▸ **Exercise instructions**:
a – Reproduce the stretch of the walk-through of The Crown from "When we last" through "of the media.", word for word.
b – List every character whom the walk-through of The Crown names by name.
(Text for analysis)
Brace yourselves for a full on super-spoilerific walk-through of The Crown, the fifth and final book in the bestselling Bachelor(ette) Selection series. If you’re a stick in the mud about a little good-natured ribbing, I’d advise you to back away slowly. Because while I thoroughly enjoy these books as my guilty pleasure series, there are undeniable…issues…with them. And to give credit where credit is due, the inspiration for this series came from the utterly hilarious read-through of Throne of Glass currently happening over on Hey Ashers! It’s all in good fun, though, so here we go!
When we last saw Crown Princess Eadlyn Schreave, her mother had just suffered a heart attack, quite possibly brought on by the not-small stress of learning Eadlyn’s twin brother, Ahren, has eloped to France to marry his sweetheart, Princess Camille. Eadlyn was also the recipient of a lovely goodbye note from Ahren that basically says the people of Illéa despise her, and she needs to show some humanity or else face the plummeting disapproval rate of the media.
(End Text for analysis)
(Information supplied)
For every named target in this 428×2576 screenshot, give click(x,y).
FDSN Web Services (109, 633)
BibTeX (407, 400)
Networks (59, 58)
(End Information supplied)
▸ **Task-by-task outputs**:
a –
When we last saw Crown Princess Eadlyn Schreave, her mother had just suffered a heart attack, quite possibly brought on by the not-small stress of learning Eadlyn’s twin brother, Ahren, has eloped to France to marry his sweetheart, Princess Camille. Eadlyn was also the recipient of a lovely goodbye note from Ahren that basically says the people of Illéa despise her, and she needs to show some humanity or else face the plummeting disapproval rate of the media.

b – Eadlyn Schreave, Ahren, Princess Camille